In the first part of Michael Winner’s Dining Stars the critic visits Longridge in Lancashire and the home of Justine Forest.
Justine lives with her husband and three children and is well known in their hometown for her legendary cooking, especially her baking.
She tells the programme: “The food I like to cook is very traditional, Sunday roasts, shepherd’s pie, good hearty food. Michael Winner in my house eating my food? Oh my gosh, I really don’t want to think about it, the pressure is on.”
As he prepares for his journey to the north, Michael is seen getting ready in his luxury mansion with the help of his assistants, Dinah and Joan who help pick out his clothes and wash his hair in beer.
He says: “The north is not a place I frequently go to, it is an alien country, it is another land, but it is beautiful. The people are nice, the people are very nice, but they provide food that is absolutely pathetic and they are incapable of cooking, so, I must say, where I am going does not totally thrill me.”
Before each of the dinner parties, Michael is seen familiarising himself with the hometown of the cook. As he wanders around Longridge he decides to have lunch in a local pub, but the results are disastrous. After his meal he tells the waitress: “This hamburger is uneatable, I’m stopping eating.
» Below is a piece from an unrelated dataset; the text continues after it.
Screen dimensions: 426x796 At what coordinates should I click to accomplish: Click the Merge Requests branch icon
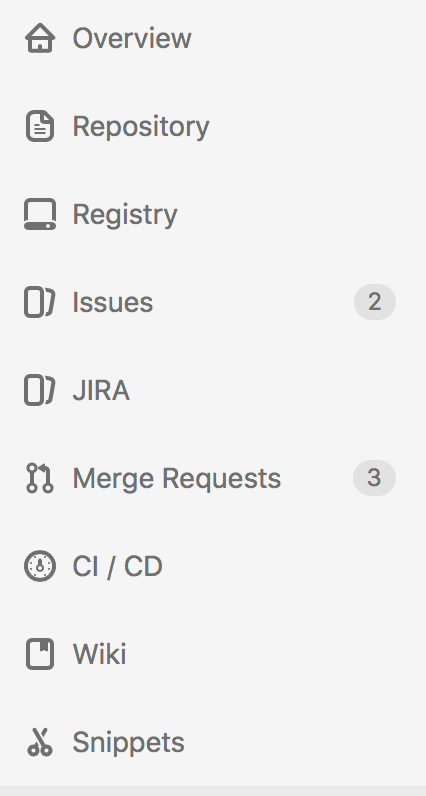point(40,478)
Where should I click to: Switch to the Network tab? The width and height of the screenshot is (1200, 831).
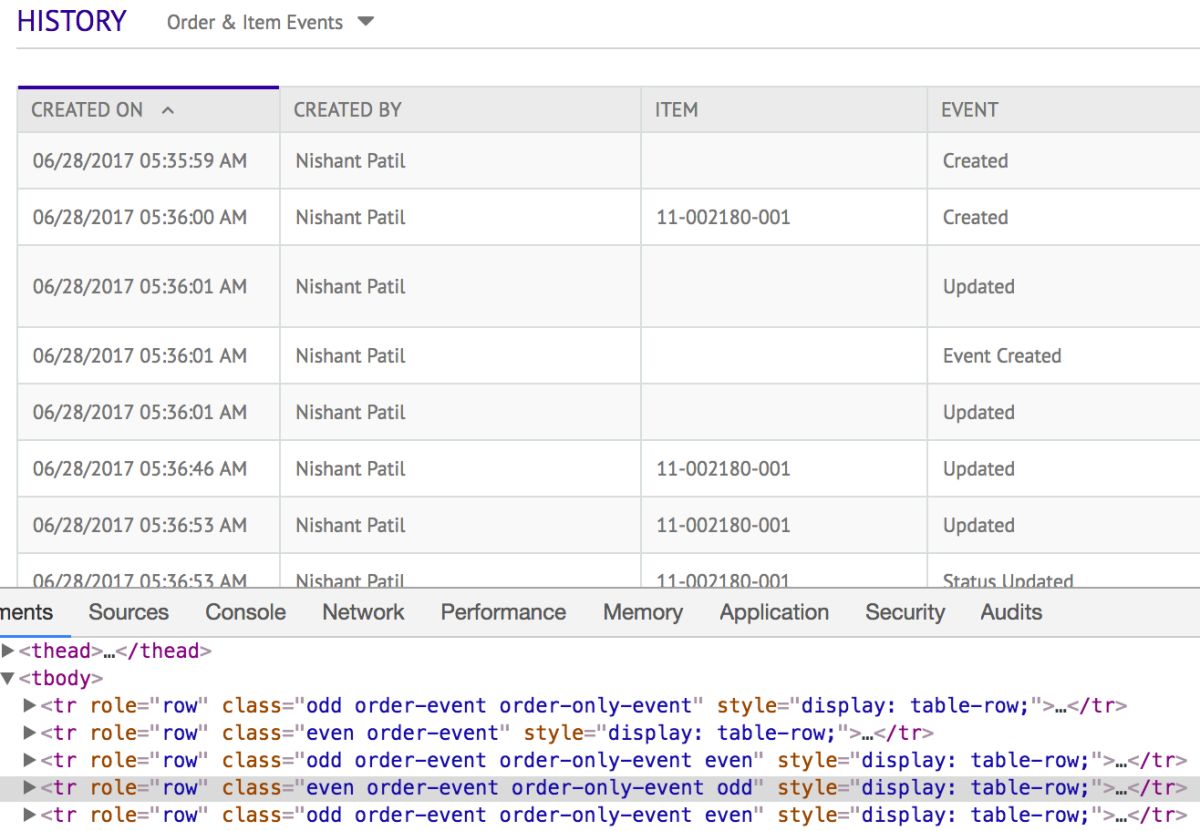click(x=363, y=612)

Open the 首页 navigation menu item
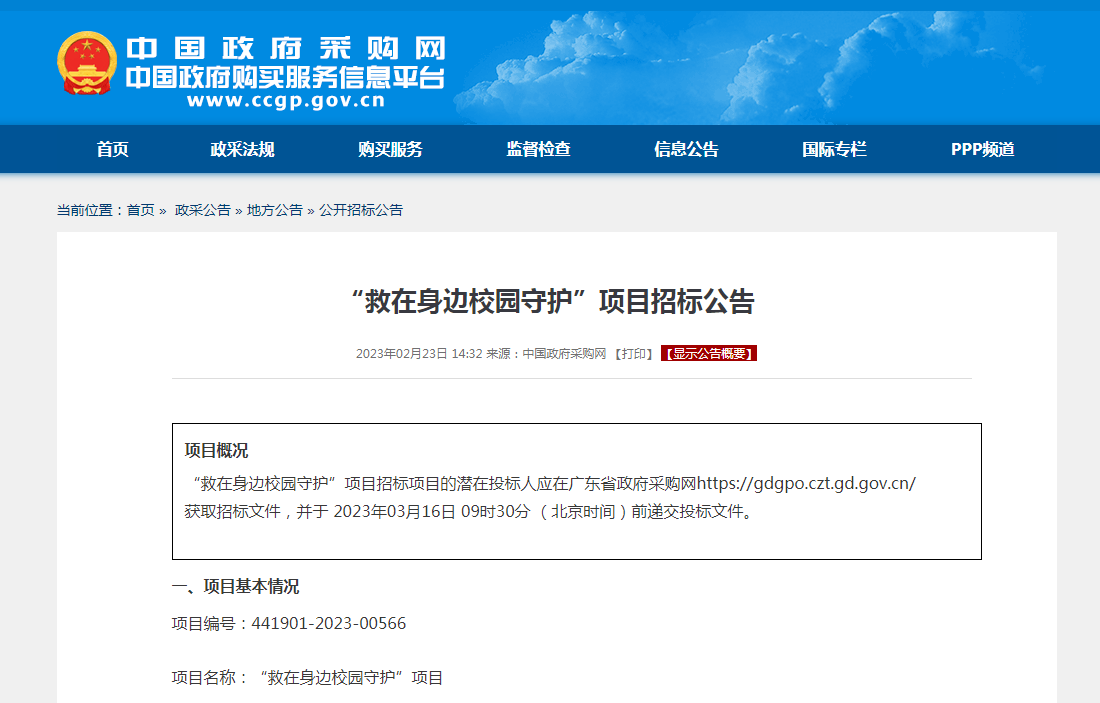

I’m afraid you do not have three happy customers.”
He adds: “If this is a measure of what cooking is like in Longridge I do not hold out much hope for this evening’s dinner.”
As Justine prepares for her dinner party, Michael reduces her to tears when he telephones and criticises her decision to cook him beef Wellington, saying he doesn’t like the idea of beef wrapped in pastry.
When he arrives Justine’s friends and family make him welcome while she puts the finishing touches to the food. During the meal the critic seems touched by stories about two of Justine’s children, her son, who suffers from a severe heart condition, and her daughter, who has cerebral palsy, but he gives nothing away about the food.
He makes notes as he is eating and, between courses, retires to another room to make recordings of his findings. As the evening draws to a close, Justine surprises Michael by quickly making some of her special chocolate brownies. Michael tells Justine the brownies are ‘exceptional’ and ‘superb’ – but will he feel the same about the meal itself and award Justine a Dining Star?
Next up in the programme is Dean Lewis from Wilmslow in Cheshire who has decided to follow a family tradition and serve Michael a West Indian speciality of ginger and coconut prawns followed by curried goat.
Dean says: “I like to think I can get three stars, but, you know, if I get none I’ll be highly disappointed, but I can’t see that happening, that’s not happening.”
Again, Michael phones Dean before he arrives and tells him he thinks it’s a very ambitious menu and that he’s an expert on curried goat. Dean is not ruffled by the call, but Michael thinks he should be, saying: “The first course sounds to me, a disaster. Why not have a simple first course? When I said you’re taking a high risk his attitude was, ‘Well, I can handle it.’ Well, I have been with chefs who thought they could handle it and they couldn’t.”
When Michael arrives Dean’s family are star-struck and lost for words, but their guest keeps the conversation flowing with stories about himself before recording his thoughts about the meal in another room.
At the end of the programme there are tears, smiles and laughter as both Dean and Justine are invited to London to find out what Michael thought of their meals and whether or not they would be awarded a Dining Star.